In tegenstelling tot differentiële psychologie, die hoofdzakelijk kwantitatief van aard is, richt de psychologie van de persoonlijkheid haar inspanningen op de oorzaken, kenmerken en gevolgen voor het gedrag van interindividuele variabiliteit.

Aan de andere kant, de psychologie van individuele verschillen analyseert niet alleen de persoonlijkheid, het is ook geïnteresseerd in andere aspecten, zoals intelligentie, sociaaleconomische variabelen en bepaalde gedragspatronen, bijvoorbeeld crimineel gedrag.

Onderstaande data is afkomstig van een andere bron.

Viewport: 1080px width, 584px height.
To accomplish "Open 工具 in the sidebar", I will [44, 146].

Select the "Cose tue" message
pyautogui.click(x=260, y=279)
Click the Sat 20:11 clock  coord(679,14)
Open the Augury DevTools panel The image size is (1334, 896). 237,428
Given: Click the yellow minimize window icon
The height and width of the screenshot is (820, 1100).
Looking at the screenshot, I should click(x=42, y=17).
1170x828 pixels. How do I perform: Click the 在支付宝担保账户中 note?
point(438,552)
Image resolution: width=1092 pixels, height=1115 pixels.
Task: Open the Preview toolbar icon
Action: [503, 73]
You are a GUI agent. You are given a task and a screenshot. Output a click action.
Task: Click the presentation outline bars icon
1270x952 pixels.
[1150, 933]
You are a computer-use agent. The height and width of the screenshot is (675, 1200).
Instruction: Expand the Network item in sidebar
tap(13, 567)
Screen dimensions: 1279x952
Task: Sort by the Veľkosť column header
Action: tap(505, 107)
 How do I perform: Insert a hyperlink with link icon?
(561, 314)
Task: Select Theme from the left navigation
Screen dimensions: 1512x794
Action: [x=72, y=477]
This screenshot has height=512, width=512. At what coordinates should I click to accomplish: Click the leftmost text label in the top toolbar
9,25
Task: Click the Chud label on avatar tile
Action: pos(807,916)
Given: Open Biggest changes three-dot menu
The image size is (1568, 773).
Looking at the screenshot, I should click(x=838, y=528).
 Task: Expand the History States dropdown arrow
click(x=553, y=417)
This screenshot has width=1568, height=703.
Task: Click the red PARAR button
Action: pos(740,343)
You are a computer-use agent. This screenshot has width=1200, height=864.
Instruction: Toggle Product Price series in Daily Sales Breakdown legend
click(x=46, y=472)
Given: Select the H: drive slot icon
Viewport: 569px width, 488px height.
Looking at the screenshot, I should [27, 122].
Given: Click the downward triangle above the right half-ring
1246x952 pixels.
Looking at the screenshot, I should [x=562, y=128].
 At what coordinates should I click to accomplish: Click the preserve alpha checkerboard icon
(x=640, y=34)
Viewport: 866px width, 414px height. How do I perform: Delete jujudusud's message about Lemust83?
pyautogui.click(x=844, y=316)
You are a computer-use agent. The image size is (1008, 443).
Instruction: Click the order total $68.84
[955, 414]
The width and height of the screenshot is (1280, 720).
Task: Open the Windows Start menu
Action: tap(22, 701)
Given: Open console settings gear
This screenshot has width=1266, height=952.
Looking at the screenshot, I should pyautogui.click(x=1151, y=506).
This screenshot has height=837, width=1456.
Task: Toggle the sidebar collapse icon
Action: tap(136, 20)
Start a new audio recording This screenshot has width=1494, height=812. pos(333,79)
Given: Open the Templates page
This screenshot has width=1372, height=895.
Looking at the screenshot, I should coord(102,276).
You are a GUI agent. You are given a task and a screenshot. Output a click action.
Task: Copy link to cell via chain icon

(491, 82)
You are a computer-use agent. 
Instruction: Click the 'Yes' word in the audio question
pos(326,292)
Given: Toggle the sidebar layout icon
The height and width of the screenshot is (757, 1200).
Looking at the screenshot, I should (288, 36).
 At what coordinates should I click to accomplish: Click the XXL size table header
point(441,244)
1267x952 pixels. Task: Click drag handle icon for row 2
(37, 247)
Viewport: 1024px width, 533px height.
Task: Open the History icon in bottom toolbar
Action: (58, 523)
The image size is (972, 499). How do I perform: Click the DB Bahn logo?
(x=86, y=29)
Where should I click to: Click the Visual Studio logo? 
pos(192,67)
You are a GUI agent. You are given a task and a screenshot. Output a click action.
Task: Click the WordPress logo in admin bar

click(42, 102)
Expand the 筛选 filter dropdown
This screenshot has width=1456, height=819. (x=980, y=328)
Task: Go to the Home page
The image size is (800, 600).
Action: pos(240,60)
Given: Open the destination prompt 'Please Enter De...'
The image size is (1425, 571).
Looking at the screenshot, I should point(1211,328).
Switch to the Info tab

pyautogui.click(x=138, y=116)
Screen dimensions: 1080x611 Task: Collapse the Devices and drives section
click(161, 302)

Qua methodiek is differentiële psychologie in grotere mate gebaseerd op studies die de relatieve invloed van overerving en de omgeving op bepaalde variabelen afbakenen. Aan de andere kant gebruikt de psychologie van de persoonlijkheid hoofdzakelijk correlationele en klinische methoden. Beide delen de nadruk op experimentele methodologie.

In elk geval, de reikwijdte van de studie van deze twee disciplines overlapt vaak. Op het gebied van temperament en karakter onderzoekt persoonlijkheidspsychologie meerdere facetten van variaties in gedrag, terwijl differentiële psychologie ze kwantificeert en ook andere aspecten van de menselijke natuur behandelt.